• What you should do: Within the data that follows, set down exactly the lines from the one containing "Image resolution: width=1366, height=2212." through the one containing "Share (91, 793)", both ends included.

(Stored data)
---+---

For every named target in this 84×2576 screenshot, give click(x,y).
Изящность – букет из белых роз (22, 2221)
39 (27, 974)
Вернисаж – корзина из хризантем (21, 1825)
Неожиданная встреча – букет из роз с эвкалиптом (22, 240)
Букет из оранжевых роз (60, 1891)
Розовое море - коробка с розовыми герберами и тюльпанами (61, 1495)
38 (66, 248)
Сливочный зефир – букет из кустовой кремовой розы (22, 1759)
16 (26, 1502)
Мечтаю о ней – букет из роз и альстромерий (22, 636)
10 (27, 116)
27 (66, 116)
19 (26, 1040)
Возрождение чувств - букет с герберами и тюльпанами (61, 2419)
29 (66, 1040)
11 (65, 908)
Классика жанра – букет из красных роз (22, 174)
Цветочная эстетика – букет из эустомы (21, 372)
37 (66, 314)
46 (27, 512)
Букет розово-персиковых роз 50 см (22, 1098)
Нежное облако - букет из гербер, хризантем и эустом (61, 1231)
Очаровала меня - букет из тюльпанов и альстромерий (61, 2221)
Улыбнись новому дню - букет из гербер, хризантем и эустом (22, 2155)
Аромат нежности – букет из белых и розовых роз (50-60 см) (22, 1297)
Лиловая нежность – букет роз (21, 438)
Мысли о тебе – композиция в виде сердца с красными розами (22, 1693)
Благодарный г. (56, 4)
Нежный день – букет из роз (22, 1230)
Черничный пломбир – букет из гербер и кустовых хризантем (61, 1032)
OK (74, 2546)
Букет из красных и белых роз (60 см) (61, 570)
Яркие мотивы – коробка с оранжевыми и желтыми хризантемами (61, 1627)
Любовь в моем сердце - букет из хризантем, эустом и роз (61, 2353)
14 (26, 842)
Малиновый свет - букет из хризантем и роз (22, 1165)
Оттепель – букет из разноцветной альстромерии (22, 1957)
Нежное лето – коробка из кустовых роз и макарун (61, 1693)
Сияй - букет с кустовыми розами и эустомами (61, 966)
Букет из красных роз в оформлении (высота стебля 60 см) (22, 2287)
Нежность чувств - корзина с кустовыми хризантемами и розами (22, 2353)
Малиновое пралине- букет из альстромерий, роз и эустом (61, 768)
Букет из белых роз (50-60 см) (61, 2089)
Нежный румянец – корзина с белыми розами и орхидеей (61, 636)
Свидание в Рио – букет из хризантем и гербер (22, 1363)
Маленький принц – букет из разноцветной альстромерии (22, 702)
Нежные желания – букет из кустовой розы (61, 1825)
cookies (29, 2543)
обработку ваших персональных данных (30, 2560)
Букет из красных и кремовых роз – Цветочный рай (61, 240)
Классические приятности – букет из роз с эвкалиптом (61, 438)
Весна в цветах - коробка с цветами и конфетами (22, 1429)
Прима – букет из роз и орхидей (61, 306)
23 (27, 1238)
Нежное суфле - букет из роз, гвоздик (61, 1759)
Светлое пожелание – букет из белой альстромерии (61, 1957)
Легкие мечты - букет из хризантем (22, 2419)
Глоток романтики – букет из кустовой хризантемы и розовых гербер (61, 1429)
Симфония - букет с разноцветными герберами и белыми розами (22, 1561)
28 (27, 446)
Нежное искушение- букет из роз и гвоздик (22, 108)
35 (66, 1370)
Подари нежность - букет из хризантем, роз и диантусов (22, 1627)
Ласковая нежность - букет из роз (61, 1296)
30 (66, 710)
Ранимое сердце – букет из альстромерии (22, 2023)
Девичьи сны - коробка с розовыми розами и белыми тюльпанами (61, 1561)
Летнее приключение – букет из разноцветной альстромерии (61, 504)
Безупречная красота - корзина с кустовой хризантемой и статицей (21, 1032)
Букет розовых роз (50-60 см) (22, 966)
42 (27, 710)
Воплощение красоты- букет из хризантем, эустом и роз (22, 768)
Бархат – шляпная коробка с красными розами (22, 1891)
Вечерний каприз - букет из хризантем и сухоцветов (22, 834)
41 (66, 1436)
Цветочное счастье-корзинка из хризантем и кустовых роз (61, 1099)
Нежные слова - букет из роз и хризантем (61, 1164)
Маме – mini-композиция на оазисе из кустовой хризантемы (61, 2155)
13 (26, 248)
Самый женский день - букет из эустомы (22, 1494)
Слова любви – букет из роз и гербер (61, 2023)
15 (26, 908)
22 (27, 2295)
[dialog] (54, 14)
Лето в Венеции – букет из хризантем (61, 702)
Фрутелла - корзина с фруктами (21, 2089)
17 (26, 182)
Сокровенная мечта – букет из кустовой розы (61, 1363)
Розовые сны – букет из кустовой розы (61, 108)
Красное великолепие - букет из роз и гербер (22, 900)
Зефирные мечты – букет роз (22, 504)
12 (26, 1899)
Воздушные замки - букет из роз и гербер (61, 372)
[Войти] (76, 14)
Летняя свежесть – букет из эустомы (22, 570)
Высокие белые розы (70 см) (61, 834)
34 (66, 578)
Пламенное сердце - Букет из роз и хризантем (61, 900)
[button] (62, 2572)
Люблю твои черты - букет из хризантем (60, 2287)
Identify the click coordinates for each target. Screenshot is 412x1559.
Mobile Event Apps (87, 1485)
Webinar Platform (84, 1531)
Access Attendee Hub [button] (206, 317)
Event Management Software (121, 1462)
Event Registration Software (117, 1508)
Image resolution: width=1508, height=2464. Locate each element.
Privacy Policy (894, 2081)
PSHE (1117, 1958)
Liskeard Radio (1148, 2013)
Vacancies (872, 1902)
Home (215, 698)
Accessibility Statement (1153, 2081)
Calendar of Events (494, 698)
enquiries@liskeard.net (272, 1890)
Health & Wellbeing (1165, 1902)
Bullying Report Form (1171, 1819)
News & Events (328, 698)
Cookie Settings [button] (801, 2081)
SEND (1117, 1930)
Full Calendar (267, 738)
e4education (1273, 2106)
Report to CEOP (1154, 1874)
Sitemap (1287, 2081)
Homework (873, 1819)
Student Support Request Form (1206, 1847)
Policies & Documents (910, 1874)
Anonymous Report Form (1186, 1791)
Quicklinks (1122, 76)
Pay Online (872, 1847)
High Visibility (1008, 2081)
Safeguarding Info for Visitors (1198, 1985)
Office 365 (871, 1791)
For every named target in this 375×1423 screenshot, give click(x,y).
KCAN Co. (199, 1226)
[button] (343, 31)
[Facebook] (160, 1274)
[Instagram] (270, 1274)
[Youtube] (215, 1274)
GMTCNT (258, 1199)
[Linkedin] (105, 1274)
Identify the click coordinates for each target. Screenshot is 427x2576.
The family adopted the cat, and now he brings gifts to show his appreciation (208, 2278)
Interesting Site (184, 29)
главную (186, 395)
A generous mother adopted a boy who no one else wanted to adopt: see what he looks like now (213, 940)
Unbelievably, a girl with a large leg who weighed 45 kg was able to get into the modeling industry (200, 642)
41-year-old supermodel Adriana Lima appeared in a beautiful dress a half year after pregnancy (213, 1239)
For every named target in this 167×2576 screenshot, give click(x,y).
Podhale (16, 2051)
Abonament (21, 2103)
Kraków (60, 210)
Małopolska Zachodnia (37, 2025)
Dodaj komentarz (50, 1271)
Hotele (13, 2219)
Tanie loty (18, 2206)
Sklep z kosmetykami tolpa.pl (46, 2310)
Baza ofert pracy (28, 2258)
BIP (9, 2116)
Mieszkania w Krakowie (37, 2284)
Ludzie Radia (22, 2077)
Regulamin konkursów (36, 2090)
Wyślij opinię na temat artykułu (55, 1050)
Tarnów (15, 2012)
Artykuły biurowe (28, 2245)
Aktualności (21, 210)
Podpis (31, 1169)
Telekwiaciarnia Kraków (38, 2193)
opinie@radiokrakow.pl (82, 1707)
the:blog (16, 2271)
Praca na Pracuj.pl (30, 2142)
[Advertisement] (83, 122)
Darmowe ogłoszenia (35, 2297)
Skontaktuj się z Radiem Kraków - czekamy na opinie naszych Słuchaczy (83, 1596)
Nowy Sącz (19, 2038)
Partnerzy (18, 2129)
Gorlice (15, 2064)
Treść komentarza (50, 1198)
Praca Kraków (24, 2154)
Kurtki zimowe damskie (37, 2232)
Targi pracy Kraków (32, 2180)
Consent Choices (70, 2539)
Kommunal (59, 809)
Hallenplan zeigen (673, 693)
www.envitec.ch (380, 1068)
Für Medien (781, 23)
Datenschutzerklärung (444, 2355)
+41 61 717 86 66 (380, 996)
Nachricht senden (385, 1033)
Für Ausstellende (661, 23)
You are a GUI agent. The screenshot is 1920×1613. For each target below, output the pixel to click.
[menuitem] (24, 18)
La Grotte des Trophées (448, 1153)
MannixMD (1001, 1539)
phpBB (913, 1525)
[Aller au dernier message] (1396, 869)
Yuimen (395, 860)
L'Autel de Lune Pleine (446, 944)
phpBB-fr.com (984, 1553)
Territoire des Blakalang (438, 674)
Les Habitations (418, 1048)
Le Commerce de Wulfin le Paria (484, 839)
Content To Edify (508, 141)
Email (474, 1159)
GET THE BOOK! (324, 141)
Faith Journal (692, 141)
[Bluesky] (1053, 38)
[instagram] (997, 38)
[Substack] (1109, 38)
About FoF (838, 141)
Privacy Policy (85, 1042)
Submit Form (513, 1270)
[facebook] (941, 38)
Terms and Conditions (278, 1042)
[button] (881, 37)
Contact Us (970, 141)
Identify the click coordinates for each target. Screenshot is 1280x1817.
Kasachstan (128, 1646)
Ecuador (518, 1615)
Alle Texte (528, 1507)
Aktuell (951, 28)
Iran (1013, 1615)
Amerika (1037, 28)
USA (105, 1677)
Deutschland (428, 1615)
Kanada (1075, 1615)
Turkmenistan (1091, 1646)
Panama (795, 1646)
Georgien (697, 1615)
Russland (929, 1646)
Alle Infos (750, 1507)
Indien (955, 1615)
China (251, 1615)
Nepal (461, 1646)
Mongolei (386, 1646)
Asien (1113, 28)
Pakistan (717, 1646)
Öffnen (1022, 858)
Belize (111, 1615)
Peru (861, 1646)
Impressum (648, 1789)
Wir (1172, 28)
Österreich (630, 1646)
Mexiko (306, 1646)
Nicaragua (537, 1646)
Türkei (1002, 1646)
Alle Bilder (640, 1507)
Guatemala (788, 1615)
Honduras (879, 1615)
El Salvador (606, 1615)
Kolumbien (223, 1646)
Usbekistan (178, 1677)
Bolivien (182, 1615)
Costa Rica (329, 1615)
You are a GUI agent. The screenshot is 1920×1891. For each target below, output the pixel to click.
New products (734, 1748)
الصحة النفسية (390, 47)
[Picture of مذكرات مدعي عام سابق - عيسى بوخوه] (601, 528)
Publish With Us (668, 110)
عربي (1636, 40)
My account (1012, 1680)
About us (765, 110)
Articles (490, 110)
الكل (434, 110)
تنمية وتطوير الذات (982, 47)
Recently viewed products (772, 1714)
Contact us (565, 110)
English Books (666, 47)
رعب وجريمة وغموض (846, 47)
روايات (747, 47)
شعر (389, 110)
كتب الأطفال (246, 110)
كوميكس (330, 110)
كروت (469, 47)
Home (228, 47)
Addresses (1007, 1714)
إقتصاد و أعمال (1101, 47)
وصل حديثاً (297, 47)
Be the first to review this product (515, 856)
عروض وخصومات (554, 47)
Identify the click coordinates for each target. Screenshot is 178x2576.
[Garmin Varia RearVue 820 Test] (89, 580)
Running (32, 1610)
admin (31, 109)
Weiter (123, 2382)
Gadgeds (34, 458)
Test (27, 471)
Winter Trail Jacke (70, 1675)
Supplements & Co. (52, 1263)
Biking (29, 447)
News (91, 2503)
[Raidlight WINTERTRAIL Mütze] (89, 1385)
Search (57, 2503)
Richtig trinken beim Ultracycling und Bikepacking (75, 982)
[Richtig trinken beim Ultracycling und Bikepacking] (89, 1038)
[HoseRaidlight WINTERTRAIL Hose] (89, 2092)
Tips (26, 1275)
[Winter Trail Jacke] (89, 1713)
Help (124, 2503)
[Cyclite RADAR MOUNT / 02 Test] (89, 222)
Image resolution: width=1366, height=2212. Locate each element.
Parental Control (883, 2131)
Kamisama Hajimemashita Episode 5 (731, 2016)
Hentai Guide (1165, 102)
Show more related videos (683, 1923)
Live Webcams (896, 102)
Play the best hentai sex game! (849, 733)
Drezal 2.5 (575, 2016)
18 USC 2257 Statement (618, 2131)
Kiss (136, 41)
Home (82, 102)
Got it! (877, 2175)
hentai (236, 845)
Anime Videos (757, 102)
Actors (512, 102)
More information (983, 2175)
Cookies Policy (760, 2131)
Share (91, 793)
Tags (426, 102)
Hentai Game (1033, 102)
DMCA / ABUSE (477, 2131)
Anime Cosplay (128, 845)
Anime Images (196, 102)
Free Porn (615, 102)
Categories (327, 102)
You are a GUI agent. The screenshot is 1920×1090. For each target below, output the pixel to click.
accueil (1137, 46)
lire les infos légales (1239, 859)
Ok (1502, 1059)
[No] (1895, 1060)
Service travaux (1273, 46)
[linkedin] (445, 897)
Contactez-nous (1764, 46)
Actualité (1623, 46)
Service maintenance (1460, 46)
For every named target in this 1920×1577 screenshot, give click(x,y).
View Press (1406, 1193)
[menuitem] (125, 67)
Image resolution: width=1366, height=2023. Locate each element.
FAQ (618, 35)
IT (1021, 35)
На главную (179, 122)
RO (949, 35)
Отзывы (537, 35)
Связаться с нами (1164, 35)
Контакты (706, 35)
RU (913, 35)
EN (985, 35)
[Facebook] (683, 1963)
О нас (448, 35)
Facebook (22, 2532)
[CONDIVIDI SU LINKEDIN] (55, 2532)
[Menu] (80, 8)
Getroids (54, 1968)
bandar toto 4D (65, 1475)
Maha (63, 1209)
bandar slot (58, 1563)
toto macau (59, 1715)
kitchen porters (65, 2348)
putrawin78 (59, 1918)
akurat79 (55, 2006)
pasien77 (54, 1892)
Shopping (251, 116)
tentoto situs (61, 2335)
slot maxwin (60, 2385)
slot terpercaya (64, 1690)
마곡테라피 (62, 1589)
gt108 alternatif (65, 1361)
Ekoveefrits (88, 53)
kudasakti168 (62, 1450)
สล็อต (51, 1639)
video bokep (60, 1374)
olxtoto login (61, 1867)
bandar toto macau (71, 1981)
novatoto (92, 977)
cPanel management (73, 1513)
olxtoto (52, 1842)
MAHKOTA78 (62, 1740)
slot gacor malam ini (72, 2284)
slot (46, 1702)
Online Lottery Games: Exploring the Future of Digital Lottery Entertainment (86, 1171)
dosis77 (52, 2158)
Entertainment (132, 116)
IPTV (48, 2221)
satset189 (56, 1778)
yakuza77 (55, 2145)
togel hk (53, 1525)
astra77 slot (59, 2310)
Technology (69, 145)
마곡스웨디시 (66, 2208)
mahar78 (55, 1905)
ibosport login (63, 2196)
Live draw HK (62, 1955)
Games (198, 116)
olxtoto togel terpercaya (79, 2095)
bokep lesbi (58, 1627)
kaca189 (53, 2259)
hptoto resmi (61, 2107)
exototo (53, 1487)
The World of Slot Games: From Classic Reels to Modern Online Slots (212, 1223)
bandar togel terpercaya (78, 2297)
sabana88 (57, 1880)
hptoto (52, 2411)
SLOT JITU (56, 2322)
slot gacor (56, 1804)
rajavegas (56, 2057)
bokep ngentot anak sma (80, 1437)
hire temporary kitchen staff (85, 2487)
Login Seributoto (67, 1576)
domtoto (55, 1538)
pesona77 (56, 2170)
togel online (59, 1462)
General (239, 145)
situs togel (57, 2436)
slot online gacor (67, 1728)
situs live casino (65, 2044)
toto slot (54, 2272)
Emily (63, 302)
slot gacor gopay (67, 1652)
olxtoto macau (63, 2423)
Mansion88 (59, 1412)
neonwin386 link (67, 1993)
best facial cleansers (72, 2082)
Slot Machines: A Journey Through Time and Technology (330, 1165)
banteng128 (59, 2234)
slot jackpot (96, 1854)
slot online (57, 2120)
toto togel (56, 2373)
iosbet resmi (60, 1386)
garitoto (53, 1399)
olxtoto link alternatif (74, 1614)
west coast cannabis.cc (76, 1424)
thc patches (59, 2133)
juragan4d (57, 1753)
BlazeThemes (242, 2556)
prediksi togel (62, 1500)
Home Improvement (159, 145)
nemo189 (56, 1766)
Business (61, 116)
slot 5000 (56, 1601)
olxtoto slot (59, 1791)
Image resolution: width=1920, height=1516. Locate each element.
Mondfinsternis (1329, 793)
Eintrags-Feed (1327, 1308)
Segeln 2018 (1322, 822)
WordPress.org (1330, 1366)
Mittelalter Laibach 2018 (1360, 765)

---+---

• Your response:
Image resolution: width=1366, height=2212. Locate each element.
Parental Control (883, 2131)
Kamisama Hajimemashita Episode 5 (731, 2016)
Hentai Guide (1165, 102)
Show more related videos (683, 1923)
Live Webcams (896, 102)
Play the best hentai sex game! (849, 733)
Drezal 2.5 (575, 2016)
18 USC 2257 Statement (618, 2131)
Kiss (136, 41)
Home (82, 102)
Got it! (877, 2175)
hentai (236, 845)
Anime Videos (757, 102)
Actors (512, 102)
More information (983, 2175)
Cookies Policy (760, 2131)
Share (91, 793)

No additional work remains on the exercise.